Stephanie DeGooyer screenshot
The Open Mind
August 3, 2018

Stephanie DeGooyer, Fellow at the Radcliffe Institute for Advanced Study, discusses the legacy of Hannah Arendt and modern-day authoritarianism.

On this week’s episode of The Open Mind, we welcome guest Stephanie DeGooyer, co-author of “The Right to Have Rights.” The title of the book comes from a phrase used by refugee and activist, Hannah Arendt, in a 1949 article and again in her 1951 book “The Origins of Totalitarianism.” At the time, Arendt was critiquing the idea of inalienable rights when human rights were becoming an idea just after World War II. Now, DeGooyer and others have compiled a collection of essays that examine Arendt’s ideas in our age of mass deportations, Muslim bans, refugee crises and extra-state war.

In our conversation with DeGooyer, we discuss the application of Arendt’s “Right to Have Rights” today, and what it means to be a human. DeGooyer examines Arendt’s idea that one is truly human when at their most vulnerable. When you are “a stateless refugee who’s been cast out of your only country of origin and nobody will receive you,” what rights are human rights? DeGooyer states that “The real blindness [in the refugee crisis] is a failure to act in the interest of the world, [and instead] in the interest of the country for short-term receipt of power.”

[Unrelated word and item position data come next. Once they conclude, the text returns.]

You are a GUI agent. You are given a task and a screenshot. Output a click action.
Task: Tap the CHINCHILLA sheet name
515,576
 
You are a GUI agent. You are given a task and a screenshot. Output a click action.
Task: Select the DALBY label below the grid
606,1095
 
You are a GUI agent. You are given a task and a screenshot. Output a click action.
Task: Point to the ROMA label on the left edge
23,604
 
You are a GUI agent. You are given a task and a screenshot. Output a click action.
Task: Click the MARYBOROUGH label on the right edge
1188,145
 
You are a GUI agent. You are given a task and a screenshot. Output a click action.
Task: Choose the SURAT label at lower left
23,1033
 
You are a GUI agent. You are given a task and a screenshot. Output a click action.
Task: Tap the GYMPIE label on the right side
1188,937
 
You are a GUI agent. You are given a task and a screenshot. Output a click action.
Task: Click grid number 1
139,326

In terms of a solution, DeGooyer insists that we must raise the quotas on how many newcomers we allow into our country, in addition to reassessing our fraught idea of nativism, that birth determines your citizenship. This will help us see the borders of our community differently, and recognize people who have been here, who are part of this country, who give to it, and who build communities. If not, DeGooyer gives us chilling context to our current refugee crises, stating that “history will judge this moment the way that we judge the way America turned around that boat full of nine hundred Jewish refugees.”